▸ **Azioni richieste**
A: Elenca tutti i titoli e le intestazioni della selezione, incluso il titolo dell'opera citata.
B: A quale anno risale l'opera di Renan citata nella selezione?
C: Riprendi il testo sulla nazione a partire dall'ultima frase riportata.
::: Selezione
Vi riconosceranno dai frutti

di Deganello Sara

Appunti per un futuro possibile

Una nazione è un’anima, un principio spirituale. Due cose […] costituiscono quest’anima. […] una è il comune possesso di una ricca eredità di ricordi; l’altra è il consenso attuale, il desiderio di vivere insieme, la volontà di continuare a far valere l’eredità ricevuta indivisa. […] Aver compiuto grandi cose insieme, volerne fare altre ancora, ecco le condizioni essenziali per essere un popolo (E. Renan, Che cos’è una nazione?, 1882).
::::::
::: Dati archiviati
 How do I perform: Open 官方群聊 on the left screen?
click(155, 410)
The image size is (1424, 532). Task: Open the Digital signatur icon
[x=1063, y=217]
::::::
▸ **Risposte per attività**
A:
- Vi riconosceranno dai frutti
- Appunti per un futuro possibile
- Che cos'è una nazione?

B: 1882

C:
Quando ancora si pensava che la Costituzione europea fosse un piccolo passo per l’Europa e un grande passo per l’umanità, e si credeva che per questo progetto il consenso dei popoli di buona volontà dovesse essere unanime, la discussione intorno al fatidico documento era tanto profonda e cruciale quanto il passaggio epocale richiedeva. Nella scelta dei principi e dei cardini con cui tenere insieme gli (allora) quindici Paesi, il punto focale di cui si parlò e sparlò era una questione di radici. Radici cristiane. Laici e credenti, atei e chierici, papi e primi ministri: tutti si premurarono di dire la loro. Alcuni, più arditi, ricordarono che, secondo il Vangelo, se la pianta non dà frutto si taglia e viene buttata nel fuoco. Forse il dibattito, più che di radici, doveva davvero preoccuparsi dei frutti.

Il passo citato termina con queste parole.